Before I lay down the steps of the Critical Success Factor approach here, let me define or give you an idea about Critical Success Factors. According to Paul Lemberg’s “Strategic Critical Factors: Jump Start”, for every business there is a unique set of factors that will make it [your business] succeed or fail. This set is your Critical success factors. By identifying these factors, you can focus your efforts and bring about more significant results. These factors are necessary for an organization or project to achieve its mission. Often, critical success factors are mistaken for key performance indicators. However, they are two very different things. Critical success factors are the things, elements, or characteristics that are vital for a strategy to be successful. On the other hand, key performance indicators are only measures for the strategic performance of the organization.
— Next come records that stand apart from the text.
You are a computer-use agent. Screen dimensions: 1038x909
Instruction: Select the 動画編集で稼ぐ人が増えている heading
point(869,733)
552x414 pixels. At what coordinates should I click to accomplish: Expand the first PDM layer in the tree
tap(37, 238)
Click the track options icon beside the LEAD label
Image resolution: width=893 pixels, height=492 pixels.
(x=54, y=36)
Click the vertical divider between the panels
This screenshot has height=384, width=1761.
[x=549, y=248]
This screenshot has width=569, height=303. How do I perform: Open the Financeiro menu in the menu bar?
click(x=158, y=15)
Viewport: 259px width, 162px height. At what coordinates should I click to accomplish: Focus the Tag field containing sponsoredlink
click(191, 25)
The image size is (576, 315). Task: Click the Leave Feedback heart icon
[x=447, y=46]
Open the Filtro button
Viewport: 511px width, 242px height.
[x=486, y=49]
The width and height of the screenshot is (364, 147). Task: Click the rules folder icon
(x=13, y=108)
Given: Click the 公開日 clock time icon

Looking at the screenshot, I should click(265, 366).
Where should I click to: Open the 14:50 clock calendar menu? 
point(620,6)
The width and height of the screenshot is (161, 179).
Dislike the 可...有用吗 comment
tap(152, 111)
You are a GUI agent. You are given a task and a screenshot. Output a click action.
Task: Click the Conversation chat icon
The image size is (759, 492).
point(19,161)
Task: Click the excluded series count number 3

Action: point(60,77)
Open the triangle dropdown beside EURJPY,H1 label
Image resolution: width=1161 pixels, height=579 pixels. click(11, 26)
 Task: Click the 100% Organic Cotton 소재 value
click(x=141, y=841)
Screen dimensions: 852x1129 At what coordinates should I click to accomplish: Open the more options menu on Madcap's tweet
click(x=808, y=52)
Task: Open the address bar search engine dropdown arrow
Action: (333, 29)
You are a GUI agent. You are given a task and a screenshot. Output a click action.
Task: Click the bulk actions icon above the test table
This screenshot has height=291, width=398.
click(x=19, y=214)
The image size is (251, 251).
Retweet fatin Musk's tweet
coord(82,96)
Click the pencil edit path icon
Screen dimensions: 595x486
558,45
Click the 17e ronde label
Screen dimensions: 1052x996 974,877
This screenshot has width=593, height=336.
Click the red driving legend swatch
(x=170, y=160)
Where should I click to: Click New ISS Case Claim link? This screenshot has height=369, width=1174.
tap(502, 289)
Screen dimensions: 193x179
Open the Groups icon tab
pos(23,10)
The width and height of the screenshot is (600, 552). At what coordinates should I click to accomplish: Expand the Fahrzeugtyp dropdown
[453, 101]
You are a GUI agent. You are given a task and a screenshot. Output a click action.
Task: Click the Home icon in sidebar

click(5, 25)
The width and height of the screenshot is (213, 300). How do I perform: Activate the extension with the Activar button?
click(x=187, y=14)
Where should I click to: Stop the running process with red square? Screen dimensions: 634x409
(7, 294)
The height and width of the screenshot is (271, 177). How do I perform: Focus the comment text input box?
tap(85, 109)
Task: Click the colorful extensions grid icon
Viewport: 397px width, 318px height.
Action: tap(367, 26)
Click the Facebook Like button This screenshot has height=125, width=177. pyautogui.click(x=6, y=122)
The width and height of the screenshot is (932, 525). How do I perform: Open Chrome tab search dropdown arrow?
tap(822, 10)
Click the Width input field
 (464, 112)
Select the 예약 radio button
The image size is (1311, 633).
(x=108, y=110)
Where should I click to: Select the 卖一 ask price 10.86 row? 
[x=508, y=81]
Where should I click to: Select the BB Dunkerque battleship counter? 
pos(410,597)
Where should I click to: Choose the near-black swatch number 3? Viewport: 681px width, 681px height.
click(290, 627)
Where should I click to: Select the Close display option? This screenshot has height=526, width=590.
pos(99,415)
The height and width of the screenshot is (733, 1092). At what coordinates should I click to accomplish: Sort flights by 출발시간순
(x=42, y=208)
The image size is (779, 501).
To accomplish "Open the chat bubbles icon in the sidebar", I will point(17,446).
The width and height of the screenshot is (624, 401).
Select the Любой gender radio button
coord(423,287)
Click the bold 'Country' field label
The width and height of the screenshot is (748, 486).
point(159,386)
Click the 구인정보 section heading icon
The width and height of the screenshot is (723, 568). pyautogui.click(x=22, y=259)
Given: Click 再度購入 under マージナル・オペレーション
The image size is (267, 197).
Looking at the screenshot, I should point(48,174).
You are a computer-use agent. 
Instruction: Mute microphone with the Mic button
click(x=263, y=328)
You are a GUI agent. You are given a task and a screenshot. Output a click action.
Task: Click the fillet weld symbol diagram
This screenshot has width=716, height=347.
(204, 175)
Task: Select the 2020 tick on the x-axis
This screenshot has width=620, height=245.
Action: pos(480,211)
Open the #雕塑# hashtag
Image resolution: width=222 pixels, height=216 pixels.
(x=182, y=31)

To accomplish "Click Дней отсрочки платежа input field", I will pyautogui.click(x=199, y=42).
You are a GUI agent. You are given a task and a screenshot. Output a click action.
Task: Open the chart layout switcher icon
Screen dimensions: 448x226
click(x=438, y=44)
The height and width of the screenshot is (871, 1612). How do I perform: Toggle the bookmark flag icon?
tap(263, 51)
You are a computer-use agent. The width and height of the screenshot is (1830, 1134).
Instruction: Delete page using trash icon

Moving on, to be able to make the most out of the Critical Success Factor Approach, there are several steps that we need to follow. Let us begin with the first step: Identify your critical success factors. Like I mentioned earlier, every business has a unique set of critical success factors. As the manager, or executive, you have to think deeply and broadly about your organization’s unique set of factors. You have to consider your business needs when thinking about what really matters. There are several more obvious factors such as sales, customers, people, or product development but you have to think beyond that because you might actually be missing other unnoticeable or small but important things. Paul Lemberg listed some other critical success factors that you might want to consider for your own organization. These are: Customer satisfaction, Quality assurance, Expense management, Training, and several more. When determining your critical success factors, be specific. As much as possible, do not generalize your factors because there are still underlying principles that could be of more help to you. By being specific, the scope of your efforts would be smaller and you can concentrate more on the little things. It is suggested to limit your factors to seven so that you can easily keep an eye on them.

The second step to the critical success factor approach is establishing the measurements. These measurements will evaluate the factors that you have identified. It could either be quantitative or qualitative, as long as you have a basis to measure the factors. For example, if you identified sales as one of your critical success factors, you can measure it by measuring revenue against budget. It does not matter how you measure your factors, as long as you know that the measure you have chosen best reflects your understanding of how they [the factors] affect the performance of your organization. You may find that some factors can be measured by a combination of two or more computations or means of measurement. But, whatever measurement style or technique that you use, it is best if these measurements are understandable and concise about showing the effect of your set of factors to the organization.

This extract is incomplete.